Since 2002 Mr Boggis has used more than a quarter of a million tons of unwanted clay soil and building site waste to shore up the cliff at Easton Bavents to prevent the properties there from being lost to the sea.

But in 2005 Natural England designated it a Site of Special Scientific Interest which prevented residents from maintaining the sea defence. It argued that protecting the cliffs with the sea defences would prevent the study and analysis of geological exposures in the cliff and that it was necessary in the national interest that natural erosion should continue.

But following an appeal by Mr England an independent inspector reported to DEFRA that it was better that the site of special scientific interest was protected against erosion than by allowing it to be destroyed by the sea. The inspector also decided that Natural England's plan to force erosion on the property was against Mr England's human rights. The environment secretary Hilary Benn this week accepted the inspector's report and agreed that Mr England could maintain the sea defence in front of his property.

Mr England said: “As an artist I generally view much through rose-coloured spectacles and consider all people to be supportive and fair. This spat with Natural England has started to change my mind.

However a light beams at the end of the tunnel and the secretary of state is that light. I thank God and my wonderfully supportive and informative solicitors and barristers. Fairness, social justice and above all my human rights have won through.”

Commenting on the case Natural England would only say that it had received the inspector's report and was considering the decision. However it is likely that this ruling will have widespread consequences for other coastal campaigners throughout the country.

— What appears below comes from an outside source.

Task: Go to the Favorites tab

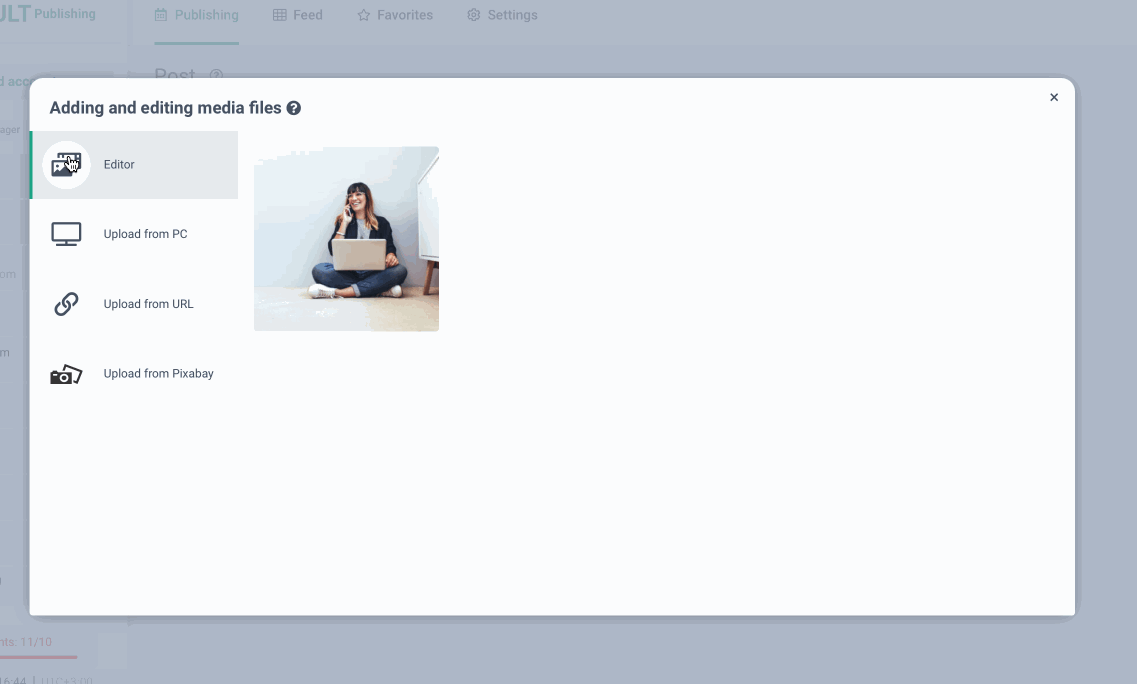Action: point(404,15)
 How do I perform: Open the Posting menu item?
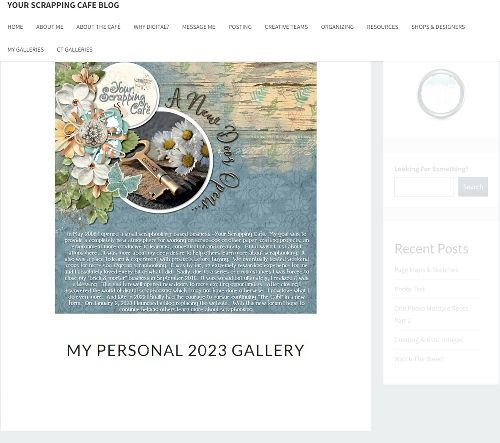(240, 27)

Solicitor Peter Scott, who represented Mr England, said: “This is a ground-breaking decision. It shows that Natural England is likely to be unable through the creation of Sights of Special Scientific Interest to force people to lose their properties to coastal erosion without paying compensation. This is a very significant development in a long-running campaign to save Easton Bavents from being destroyed in its entirety by the North Sea.”

Suffolk Coastal MP John Gummer added: “This is a landmark case and very much underlines the reason why I set up Suffolk Coast Against Retreat and proves that we all have to fight together in order to win the battle. The next battle will be to save Southwold Harbour and the Blyth Estuary.”

A spokesman for Waveney District Council said: “This ruling appears likely to have significant implications for Natural England's management of environmental assets

“Nevertheless, there are clearly further issues to resolve in respect of planning and waste licensing and we await further developments with interest.”